After a symbol sometimes associated with white supremacy showed up at a Kelowna anti-mask rally, Global Okanagan looked into how right-wing extremists are getting involved in the demonstrations nationally.
University of Toronto PhD candidate Aden Dur-e-Aden has been following extremist involvement with anti-mask and anti-lockdown demonstrations and says she is seeing people who openly identify with extremist ideology showing up.
“They are not trying to hide who they are, but when they are at these protests the rhetoric that they use becomes one of anti-government lockdown, anti-masking policy and not that of racial or gender discrimination at the moment because they know this is what the protest is happening for,” Dur-e-Aden said.
“In some of these rallies I’ve seen individuals — not a particularly large number, but some individuals — who are very active in the right-wing extremist movement in Canada actually travel across provinces to show up in an anti-mask or an anti-lockdown protest in a different province.”
Dur-e-Aden studies how people end up joining right-wing extremist groups and sees the two ideas coming together as a cause for concern.
She believes having extremists show up at anti-mask or anti-lockdown rallies could introduce radical ideologies to a new audience.
“There is a possibility these right-wing extremists can insert their ideology in some of the people who might just be anti-maskers can get attracted towards it,” she said.
Meanwhile, Garth Davies, an associate professor of criminology at SFU, believes the interconnection goes further, and in some cases, the two viewpoints are merging.

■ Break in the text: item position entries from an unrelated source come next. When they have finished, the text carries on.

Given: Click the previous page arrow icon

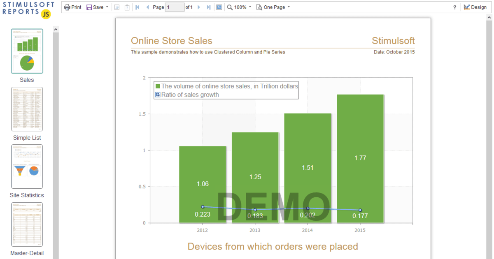Looking at the screenshot, I should [148, 7].
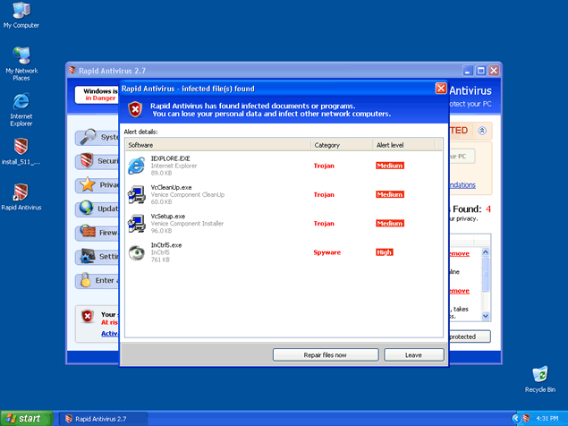Click the scrollbar down arrow in threats list

[x=486, y=316]
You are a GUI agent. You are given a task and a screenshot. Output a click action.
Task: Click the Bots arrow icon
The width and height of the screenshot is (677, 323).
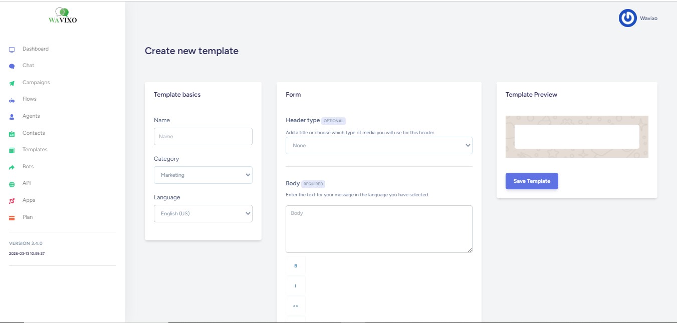coord(12,167)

“Underlaying the anti-lockdown movement are the same kind of concerns that we see addressed or specified in extreme-right circles. We are talking about: fear of government overreach, conspiracy theories related to everything from the vaccine movement to 5G to it’s all about Bill Gates,” Davies said.
“Those narratives are melding, they are being used by the far right, they are being used by the anti-lockdown crowd.”
Davies, who studies radicalization, feels the two viewpoints may be bolstering each other.
“They are feeding each other and they are providing momentum for each other so I think therein lies the concern,” Davies said.
Davies believes the best response to the trend is to have respectful conversations about the issues at hand.
He argues people should avoid unnecessarily shaming others over anti-mask sentiments.
“I think the best we can do is try to give people the voice that they need but continue to try and move those conversations in ways that go back to…science,” Davies said.
The issue came to public attention locally after a Knights Templar flag was spotted at a Kelowna anti-mask rally in late November.
The Canadian Anti-Hate Network says medieval Christian and Templar imagery has been co-opted by white supremacist groups, but Templar images aren’t inherently associated with hate.
Knights Templar iconography is often used as a reference to the Crusades.